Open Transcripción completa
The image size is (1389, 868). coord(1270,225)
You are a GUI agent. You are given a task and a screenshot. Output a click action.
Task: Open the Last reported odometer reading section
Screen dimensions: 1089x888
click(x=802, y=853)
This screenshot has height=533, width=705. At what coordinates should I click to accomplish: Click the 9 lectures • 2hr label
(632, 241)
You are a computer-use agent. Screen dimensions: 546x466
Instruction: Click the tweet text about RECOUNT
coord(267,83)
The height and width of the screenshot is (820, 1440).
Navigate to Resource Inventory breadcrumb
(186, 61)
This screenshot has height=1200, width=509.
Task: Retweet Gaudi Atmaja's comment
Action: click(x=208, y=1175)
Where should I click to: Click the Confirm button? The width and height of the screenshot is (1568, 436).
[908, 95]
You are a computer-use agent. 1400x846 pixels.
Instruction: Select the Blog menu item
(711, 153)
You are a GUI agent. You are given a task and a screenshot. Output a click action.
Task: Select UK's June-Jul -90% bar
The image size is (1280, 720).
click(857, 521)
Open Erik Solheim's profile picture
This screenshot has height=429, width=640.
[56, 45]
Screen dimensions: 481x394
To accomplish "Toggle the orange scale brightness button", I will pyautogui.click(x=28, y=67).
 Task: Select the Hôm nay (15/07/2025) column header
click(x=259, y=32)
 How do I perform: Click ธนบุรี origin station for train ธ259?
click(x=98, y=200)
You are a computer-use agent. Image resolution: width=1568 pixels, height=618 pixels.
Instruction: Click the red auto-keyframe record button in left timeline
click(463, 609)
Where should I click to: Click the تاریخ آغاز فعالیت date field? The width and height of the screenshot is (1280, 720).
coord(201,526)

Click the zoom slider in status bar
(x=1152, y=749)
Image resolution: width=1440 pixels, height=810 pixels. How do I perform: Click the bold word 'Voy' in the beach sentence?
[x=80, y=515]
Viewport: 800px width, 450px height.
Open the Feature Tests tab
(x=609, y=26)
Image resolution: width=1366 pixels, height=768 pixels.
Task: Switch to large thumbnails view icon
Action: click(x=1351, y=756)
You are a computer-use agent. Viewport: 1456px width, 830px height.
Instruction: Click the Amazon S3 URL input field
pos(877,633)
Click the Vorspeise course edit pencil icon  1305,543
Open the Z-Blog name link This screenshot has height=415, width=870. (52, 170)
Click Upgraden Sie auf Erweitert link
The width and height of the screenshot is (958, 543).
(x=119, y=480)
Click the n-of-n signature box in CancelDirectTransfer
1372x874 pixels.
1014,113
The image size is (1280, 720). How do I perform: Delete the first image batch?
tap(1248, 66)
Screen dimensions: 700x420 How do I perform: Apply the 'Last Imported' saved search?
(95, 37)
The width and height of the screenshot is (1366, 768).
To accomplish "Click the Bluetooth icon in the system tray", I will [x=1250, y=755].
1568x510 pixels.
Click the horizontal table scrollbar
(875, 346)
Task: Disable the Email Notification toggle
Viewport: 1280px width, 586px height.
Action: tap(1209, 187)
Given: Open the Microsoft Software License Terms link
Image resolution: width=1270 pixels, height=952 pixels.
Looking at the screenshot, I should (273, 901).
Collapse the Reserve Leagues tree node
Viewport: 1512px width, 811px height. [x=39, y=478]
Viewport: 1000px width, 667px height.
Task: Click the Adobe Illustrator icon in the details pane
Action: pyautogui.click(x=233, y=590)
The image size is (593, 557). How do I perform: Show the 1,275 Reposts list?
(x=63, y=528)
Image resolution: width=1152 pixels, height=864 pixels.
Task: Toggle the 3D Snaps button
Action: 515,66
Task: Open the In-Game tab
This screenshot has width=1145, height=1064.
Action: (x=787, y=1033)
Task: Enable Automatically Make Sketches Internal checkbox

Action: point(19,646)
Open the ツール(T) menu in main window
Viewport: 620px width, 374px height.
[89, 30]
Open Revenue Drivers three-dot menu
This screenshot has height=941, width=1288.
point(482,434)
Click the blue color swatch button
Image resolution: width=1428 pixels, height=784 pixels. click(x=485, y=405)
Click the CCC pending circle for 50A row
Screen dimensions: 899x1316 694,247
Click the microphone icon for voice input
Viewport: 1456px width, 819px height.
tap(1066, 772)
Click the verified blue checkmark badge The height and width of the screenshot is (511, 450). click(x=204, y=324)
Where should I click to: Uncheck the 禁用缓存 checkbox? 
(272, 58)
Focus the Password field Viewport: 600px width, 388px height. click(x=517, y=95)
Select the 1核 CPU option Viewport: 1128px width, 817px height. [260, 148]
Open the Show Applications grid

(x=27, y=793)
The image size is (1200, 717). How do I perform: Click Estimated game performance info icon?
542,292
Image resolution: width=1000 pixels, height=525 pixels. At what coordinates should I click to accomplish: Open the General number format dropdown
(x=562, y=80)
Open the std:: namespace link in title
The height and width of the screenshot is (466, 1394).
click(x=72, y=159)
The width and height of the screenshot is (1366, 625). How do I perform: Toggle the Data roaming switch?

□ □ □ □

Directions:
From the rows above, please pull out every line that contains the string "input".

Response to the exercise:
Instruction: Click the Amazon S3 URL input field
Click the microphone icon for voice input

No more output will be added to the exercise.